Growing Macau Wants More U.S. Meetings Business

New York — The meteoric rise of Macau as a gaming destination has been duly noted by the industry: Since 2002, the island has grown exponentially from one, lone gaming operator to a melting pot of the world's most elite casino developers — a group that includes U.S. magnates Sheldon Adelson, Steve Wynn, and Kirk Kerkorian.

But the destination astounded analysts in January, when its gaming revenues edged ahead of those of the Las Vegas Strip, reporting a take of $6.95 billion in 2006 compared with the Strip's $6.6 billion.
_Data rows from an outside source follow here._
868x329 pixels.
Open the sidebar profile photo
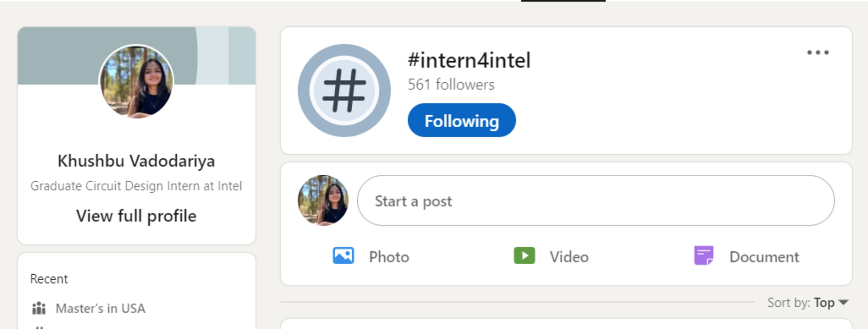click(136, 81)
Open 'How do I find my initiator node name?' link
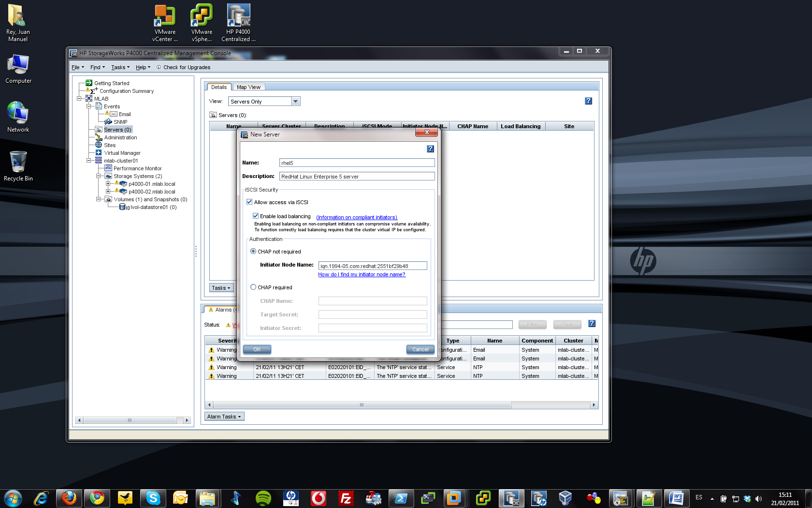The height and width of the screenshot is (508, 812). coord(362,275)
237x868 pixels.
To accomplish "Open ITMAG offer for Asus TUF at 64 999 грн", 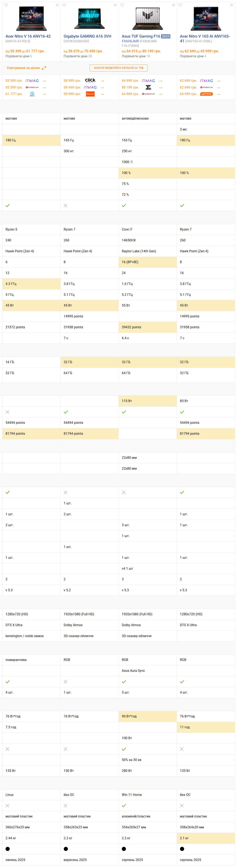I will coord(148,81).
The milestone can be attributed to Macau's record number of visitors last year. Arrivals in 2006 reached an all-time high of 21.99 million, a 17-percent surge over 2005, noted Joao Rodrigues, U.S. spokesperson for the Macau Government Tourist Office.

While North American arrivals increased 20 percent, Rodrigues said the majority of Macau's visitors were from mainland China. "The Americas — not just the U.S., but Canada and so on — are just one percent of visitors," he said.
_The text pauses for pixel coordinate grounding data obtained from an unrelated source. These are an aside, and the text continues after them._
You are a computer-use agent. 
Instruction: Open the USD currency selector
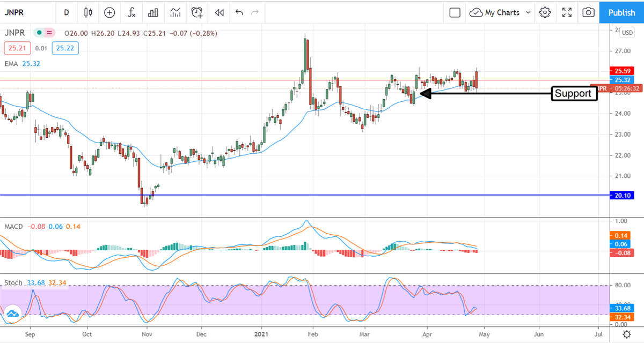(x=627, y=33)
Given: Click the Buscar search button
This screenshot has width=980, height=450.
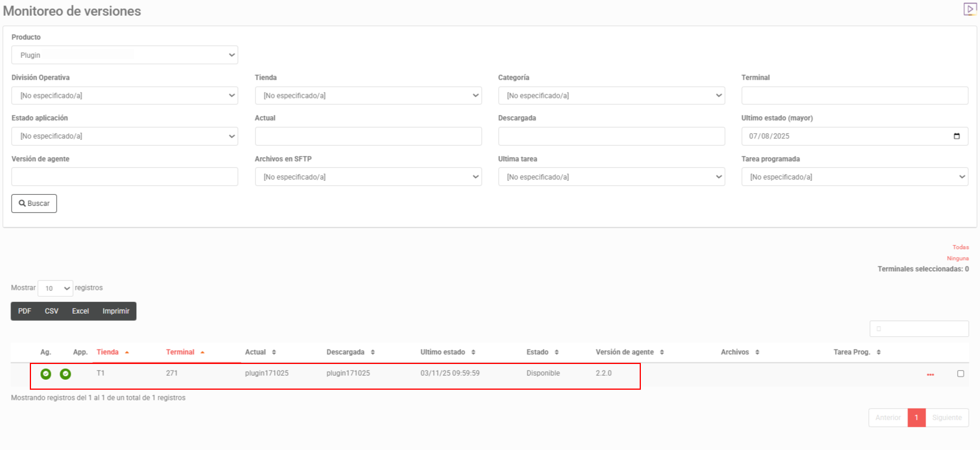Looking at the screenshot, I should [34, 204].
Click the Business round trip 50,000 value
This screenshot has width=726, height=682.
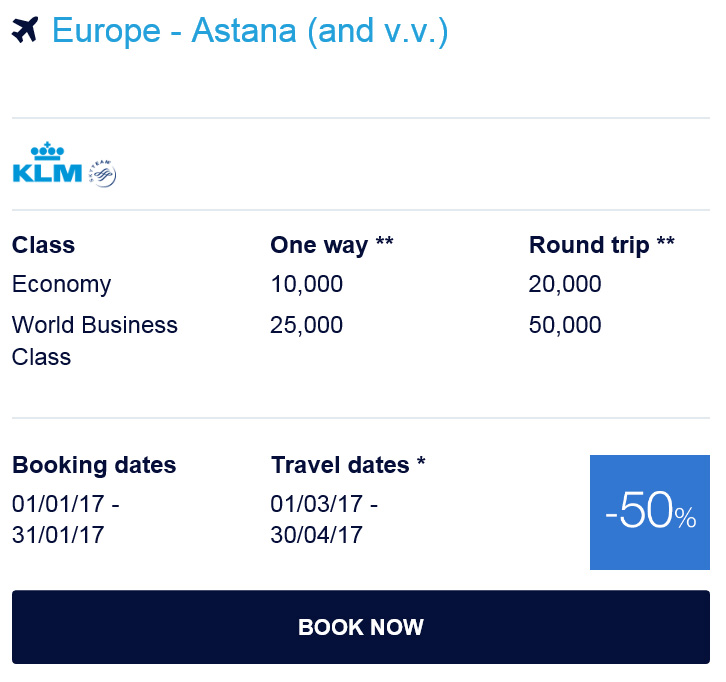[565, 325]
Even so, Macau seeks to grow its U.S. meetings and incentive business in 2008 and 2009, said Rodrigues. One planner, HelmsBriscoe's Nedra Forrest, is inspecting Macau for a set of conferences to be held across the Far East.

Hotel construction continues unabated, with five new properties expected in the next two years, and 32 within the next five. "Within the next 10 years," said Rodrigues, "at least 58 new hotels are expected." Room inventory, he said, will grow from 12,000 to 50,000 units over that time.

One venue will soon be ready. The Venetian Macao-Resort-Hotel, opening in June on the Kotai Strip, will offer 1.2 million square feet of meeting space, as well as a 15,000-seat arena.

The next ambitious project, the 35-acre Macao Studio City, broke ground in January. When completed, it will feature a 2,300-seat theatre, a 4,700-capacity arena and a convention center, television and film production facilities, and a 1.4-million-s.f. retail complex. Hoteliers that have signed onto Macao Studio City include Marriott International, which plans Marriott and Ritz-Carlton properties, and the Tang Hotel, a new boutique.

Since nothing breeds success like success, Richard Branson of the Virgin Group has been rumored to be in talks to manage a $3-billion resort, and a new Hard Rock Hotel & Casino is planned for 2008.

Macau, now 17 square miles in size, is in no danger of buildout, since its landmass is expected to double within the next 20 years using reclaim from civil projects in mainland China and Southeast Asia.

"All their [excavations], such as when they move a mountain or create a tunnel for new railways, are being brought to Macau," said Rodrigues. "The area where the Venetian is built is actually two islands bridged together with landfill. The Mandarin Oriental Macau used to be a beachfront property; now in front of it is the Sands Macao and the Fisherman's Wharf entertainment area. That whole area is reclaim."